Seems to be introduced with PR #21

Result before the PR: image

After applying the PR, the result is black.

After checking all files it seems the problem is the change in src/processgraph/context.js, method retrieveResults(). I assume that the hard-coded min and max values are a problem...

m-mohr commented 5 years ago

Applying a linear_scale_range works, too. The following process graph works as expected with the new code in retrieveResults():

{
  "1": {
    "process_id": "load_collection",
    "arguments": {
      "id": "COPERNICUS/S2",
      "spatial_extent": {
        "west": -2.763447,
        "south": 43.040791,
        "east": -1.120991,
        "north": 43.838489
      },
      "temporal_extent": [
        "2018-04-30",
        "2018-06-26"
      ],
      "bands": [
        "B4",
        "B8"
      ]
    }
  },
  "2": {
    "process_id": "filter_bands",
    "arguments": {
      "data": {
        "from_node": 1
      },
      "bands": [
        "B4"
      ]
    }
  },
  "3": {
    "process_id": "normalized_difference",
    "arguments": {
      "band1": {
        "from_node": 2
      },
      "band2": {
        "from_node": 7
      }
    }
  },
  "4": {
    "process_id": "reduce",
    "arguments": {
      "data": {
        "from_node": 3
      },
      "reducer": {
        "callback": {
          "min": {
            "arguments": {
              "data": {
                "from_argument": "data"
              }
            },
            "process_id": "min",
            "result": true
          }
        }
      },
      "dimension": "temporal"
    }
  },
  "5": {
    "process_id": "apply",
    "arguments": {
      "data": {
        "from_node": 4
      },
      "process": {
        "callback": {
          "lsr": {
            "arguments": {
              "x": {
                "from_argument": "x"
              },
              "inputMin": -1,
              "inputMax": 1,
              "outputMin": 0,
              "outputMax": 255
            },
            "process_id": "linear_scale_range",
            "result": true
          }
        }
      }
    }
  },
  "6": {
    "process_id": "save_result",
    "arguments": {
      "data": {
        "from_node": 5
      },
      "format": "png"
    },
    "result": true
  },
  "7": {
    "process_id": "filter_bands",
    "arguments": {
      "data": {
        "from_node": 1
      },
      "bands": [
        "B8"
      ]
    }
  }
}

So I guess the old "magical" way of Google, which did the scaling implicitly is not available any longer due to the hard-coded visualize. How do we solve this? We can't assume data is always in range 0 to 255...

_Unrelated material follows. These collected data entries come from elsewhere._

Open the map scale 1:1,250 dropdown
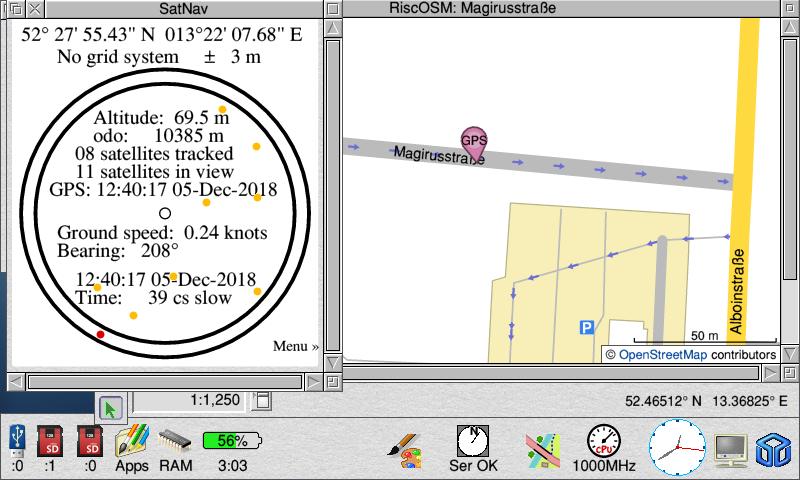This screenshot has height=480, width=800. pyautogui.click(x=262, y=400)
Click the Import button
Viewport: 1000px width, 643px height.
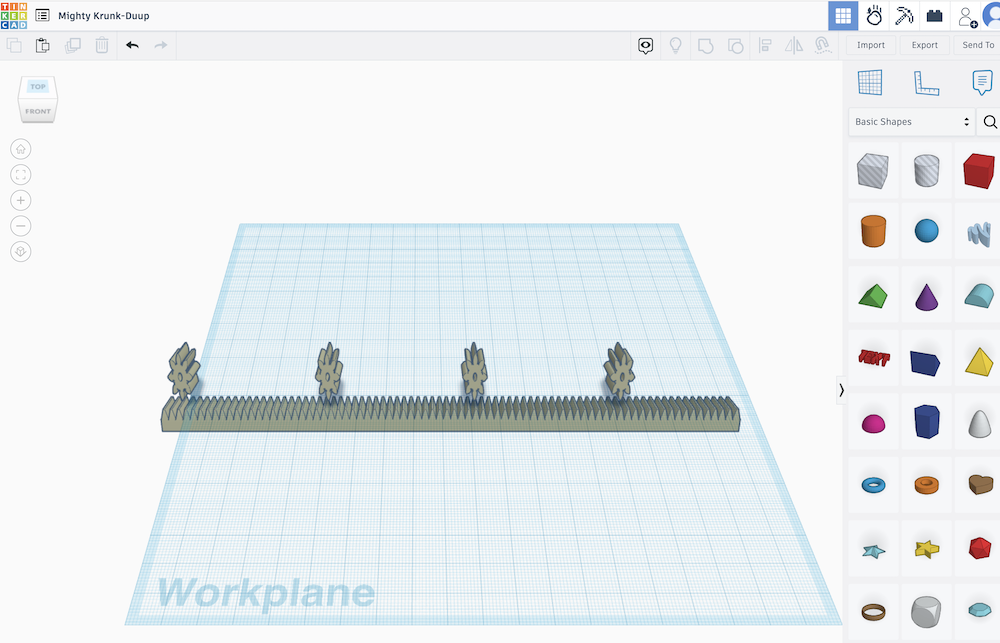point(870,45)
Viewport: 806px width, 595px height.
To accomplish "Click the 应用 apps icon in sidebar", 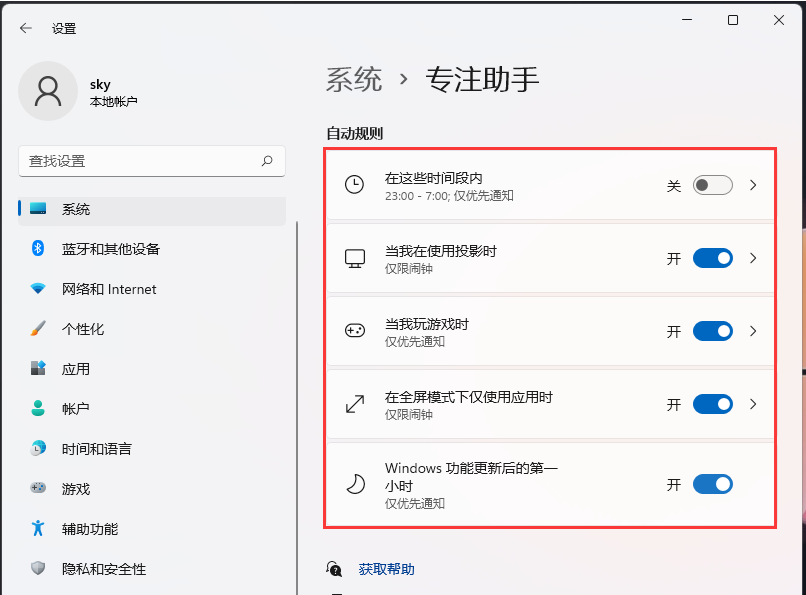I will click(37, 369).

claxn commented 5 years ago

I think the GEE has a main drawback in automatic visualisation (see https://developers.google.com/earth-engine/image_visualization). Normally, you analyse the distribtion of the values and take certain percentiles (e.g. 2 and 98), which then correspond to 0 and 255. However, GEE does not do this, it takes the data type as input, which is not meaningful (I think they want to save computation time and let the user decide how to visualise it). Your NDVI example works, since it is between 0 and 1, but if you want to visualise a S-2 band without specifying any visualisation parameters, it is just white. In the current GEE backend solution you need to imitate the visualisation parameter setting by applying a linear_scale_range operation beforehand. We could also add such scaling options to options inside save_result, which I would prefer. Because then it is clear that everything concerning the visualisation is done in the end.

m-mohr commented 5 years ago

After thinking a bit more about it, I think the implementation is fine as it is. PNG/JPEG has a fixed range from 0 to 255 and visualize is only called for them. So this seems to work as expected. I just was confused as it was a bit easier beforehand (magic stretching ;-) ).